Arq S3 data format

Arq stores backup data in S3 in a format similar to that of the open-source
version control system 'git'.  

When you first run Arq and give it your public and private S3 keys, it creates
an S3 "bucket" with the name "<yourpublickey>.com.haystacksoftware.arq". It
also creates a "universally unique identifier" (UUID) for your computer.

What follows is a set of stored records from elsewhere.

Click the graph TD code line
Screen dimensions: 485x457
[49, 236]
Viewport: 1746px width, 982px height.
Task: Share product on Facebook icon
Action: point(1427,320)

Folder Configuration Files
--------------------------

Each time you add a folder for backup, Arq creates a UUID for it and stores 2
objects in your S3 "bucket":

S3 object: /<computer_uuid>/buckets/<folder_uuid>

    This file contains a "plist"-format XML document that looks like this:

        <plist version="1.0">
            <dict>
                <key>BucketUUID</key>
                <string>408E376B-ECF7-4688-902A-1E7671BC5B9A</string>
                <key>BucketName</key>
                <string>company</string>
                <key>ComputerUUID</key>
                <string>600150F6-70BB-47C6-A538-6F3A2258D524</string>
                <key>LocalPath</key>
                <string>/Users/stefan/src/company</string>
                <key>IsEncrypted</key>
                <true></true>
                <key>Excludes</key>
                <dict>
                    <key>Enabled</key>
                    <false></false>
                    <key>MatchAny</key>
                    <true></true>
                    <key>Conditions</key>
                    <array></array>
                </dict>
            </dict>
        </plist>

    NOTE: The folder's UUID and name are called "BucketUUID" and "BucketName"
    in the plist; this is a holdover from previous iterations of Arq and is not
    to be confused with S3's "bucket" concept.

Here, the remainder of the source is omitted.